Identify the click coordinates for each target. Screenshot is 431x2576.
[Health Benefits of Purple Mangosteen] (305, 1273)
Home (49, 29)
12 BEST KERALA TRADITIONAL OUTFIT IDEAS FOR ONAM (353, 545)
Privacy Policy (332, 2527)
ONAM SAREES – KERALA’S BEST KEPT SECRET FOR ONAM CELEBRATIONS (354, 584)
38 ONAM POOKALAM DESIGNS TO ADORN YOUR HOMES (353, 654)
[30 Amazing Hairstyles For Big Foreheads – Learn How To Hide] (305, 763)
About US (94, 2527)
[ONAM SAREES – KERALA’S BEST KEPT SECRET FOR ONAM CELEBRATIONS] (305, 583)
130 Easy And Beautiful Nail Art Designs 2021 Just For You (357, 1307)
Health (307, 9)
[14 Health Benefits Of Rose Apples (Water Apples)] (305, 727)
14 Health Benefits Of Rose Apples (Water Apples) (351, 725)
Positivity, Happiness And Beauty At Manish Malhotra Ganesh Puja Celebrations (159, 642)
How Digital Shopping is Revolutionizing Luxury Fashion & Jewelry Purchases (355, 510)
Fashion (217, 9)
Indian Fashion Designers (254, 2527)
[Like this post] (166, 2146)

◆ ◆ ◆

• [Problem statement]:
Repeat all the entries exactly as given.

• [Written response]:
Identify the click coordinates for each target. Screenshot is 431x2576.
[Health Benefits of Purple Mangosteen] (305, 1273)
Home (49, 29)
12 BEST KERALA TRADITIONAL OUTFIT IDEAS FOR ONAM (353, 545)
Privacy Policy (332, 2527)
ONAM SAREES – KERALA’S BEST KEPT SECRET FOR ONAM CELEBRATIONS (354, 584)
38 ONAM POOKALAM DESIGNS TO ADORN YOUR HOMES (353, 654)
[30 Amazing Hairstyles For Big Foreheads – Learn How To Hide] (305, 763)
About US (94, 2527)
[ONAM SAREES – KERALA’S BEST KEPT SECRET FOR ONAM CELEBRATIONS] (305, 583)
130 Easy And Beautiful Nail Art Designs 2021 Just For You (357, 1307)
Health (307, 9)
[14 Health Benefits Of Rose Apples (Water Apples)] (305, 727)
14 Health Benefits Of Rose Apples (Water Apples) (351, 725)
Positivity, Happiness And Beauty At Manish Malhotra Ganesh Puja Celebrations (159, 642)
How Digital Shopping is Revolutionizing Luxury Fashion & Jewelry Purchases (355, 510)
Fashion (217, 9)
Indian Fashion Designers (254, 2527)
[Like this post] (166, 2146)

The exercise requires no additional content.